Kept looking into the problem with packet timing when the machine is
under heavy load, and after looking more closely at the iputils ping
source managed to find a solution. Using recvmsg() grants access to
ancillary data which if configured correctly can include timestamps. My
initial failed testing of this didn't properly set the message
structures - doing it properly gives packet timestamps that are much
more stable under load.
Updated the test schedule fetching to be more flexible and easier to
deal with. Client SSL certs are no longer required to identify the
particular host (but can still be used if desired).
Spent some time investigating the best way to rename running processes,
so that amplet test processes can have more descriptive names. On linux
it appears that the best way is simply to clobber argv (moving
environment etc out of the way to make more space), as it can use longer
names and the change affects the most places process names are observed.

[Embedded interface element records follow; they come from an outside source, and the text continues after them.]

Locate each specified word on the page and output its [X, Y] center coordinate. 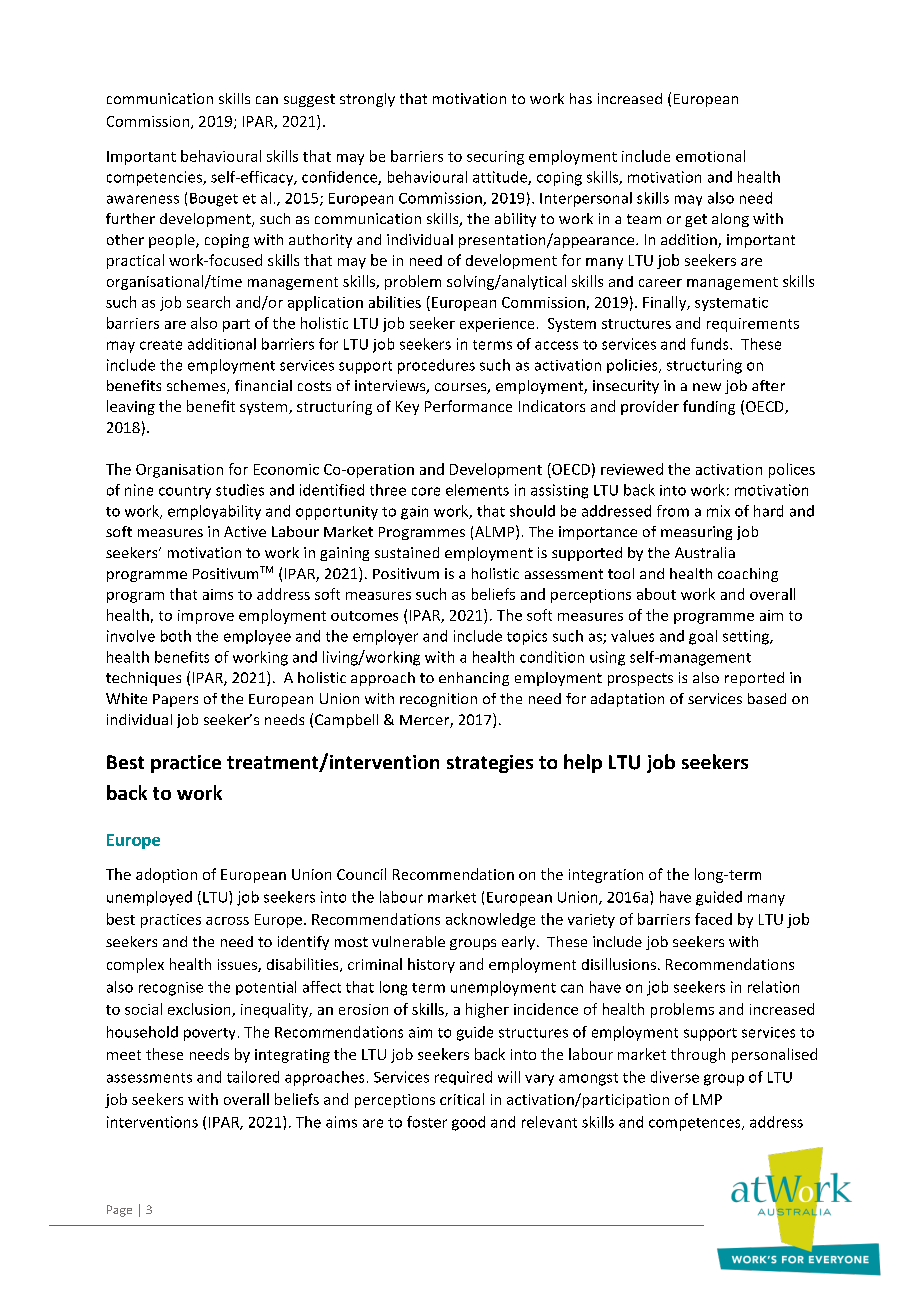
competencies [155, 178]
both [176, 636]
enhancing [474, 679]
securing [495, 158]
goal [703, 637]
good [468, 1123]
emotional [710, 156]
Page [119, 1211]
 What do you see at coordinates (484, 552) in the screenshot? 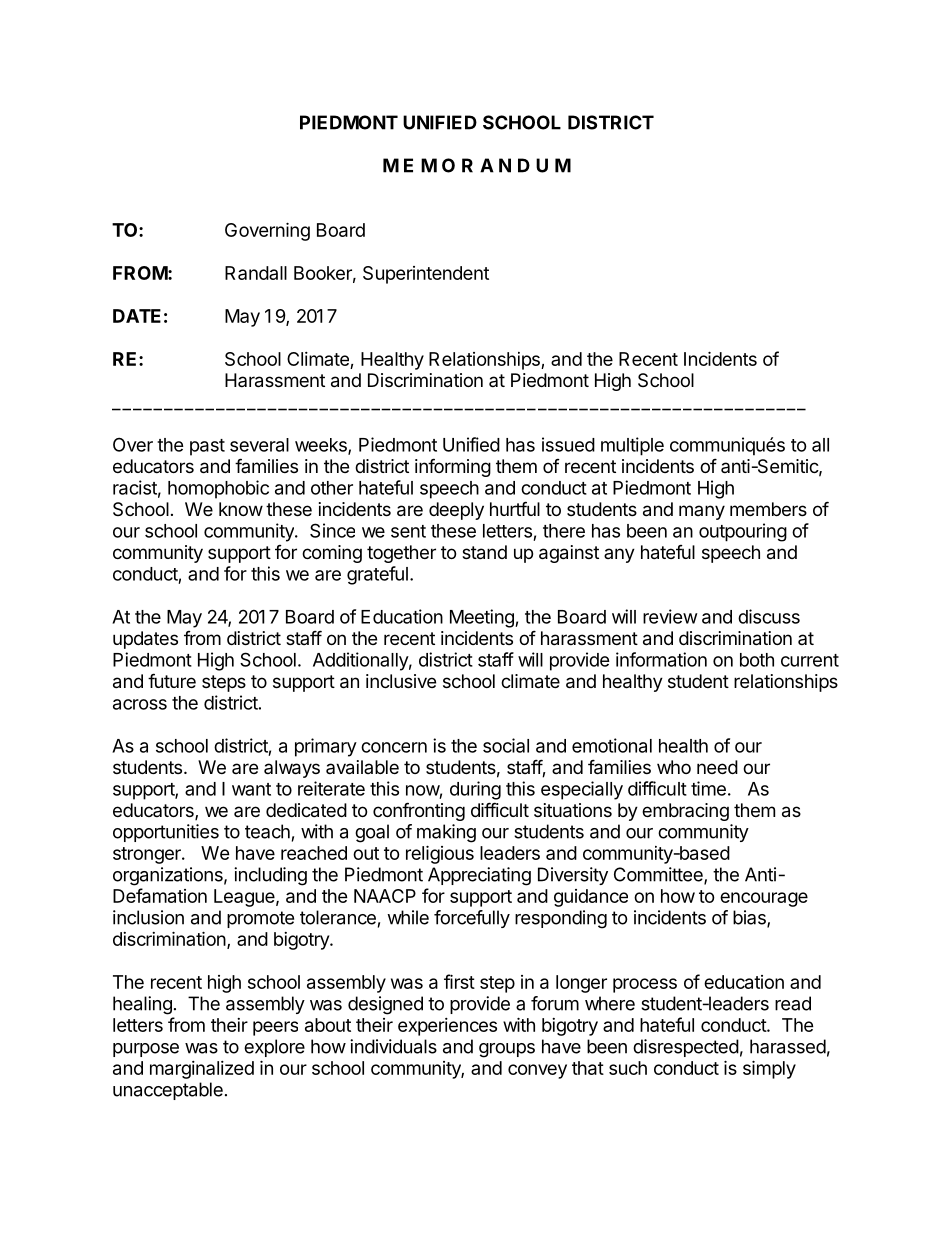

The prctl() function is about the only other option in linux, and that
is limited to 16 characters and only changes the output of top. The test
processes now name themselves after the ampname they belong to and the
test they perform.
Performed a test install on both a puppet managed machine and an older
amplet machine. This was complicated by needing to upgrade rabbitmq on
the older machines, but without proper packages being used. Put together
some scripts that should mostly automate the upgrade process for later
installs. Watching these two test installs I found and fixed a race
condition that was triggering an assert because the number of
outstanding DNS requests was being incorrectly modified.
Moved the amplet2 repository from svn to git, which will make branching
etc a lot nicer/easier.
Spent some time working through my use of libunbound to get a better
understanding of exactly what it was doing at each point, and fixed the
memory leak I was experiencing. All of my worker threads can see
responses to any query (or none at all), so knowing when all their names
are resolved and the test can continue is important. They can update
each others results lists, so proper locking is also needed.
Updated Debian packaging files in preparation of making a new release on
all our current monitors. Tried a few iterations as the upgrade path
from the old version needed a bit of work, especially in conjunction
with puppet managed configuration spaces. This will go out after the
data migration next week.
Replaced the libc resolver with libunbound. Wrote a few wrapper
functions around the library calls to give me data in a linked list of
addrinfo structs in a similar way to getaddrinfo() so that it don't need
to modify the code around tests too much. The older approach with each
test managing the resolver didn't allow caching to work (there was no
way for them to share context/cache), so I moved that all into the main
process. Tests now connect to the main process across a unix socket and
ask for the addresses for their targets.
Using asynchronous calls to the resolver has massively cut the time
taken pre-test, and the caching has cut the number of queries that we
actually have to make. We shouldn't be hammering the DNS servers any more.
Spent a lot of time testing this new approach and trying to track down
one last infrequently occurring memory leak.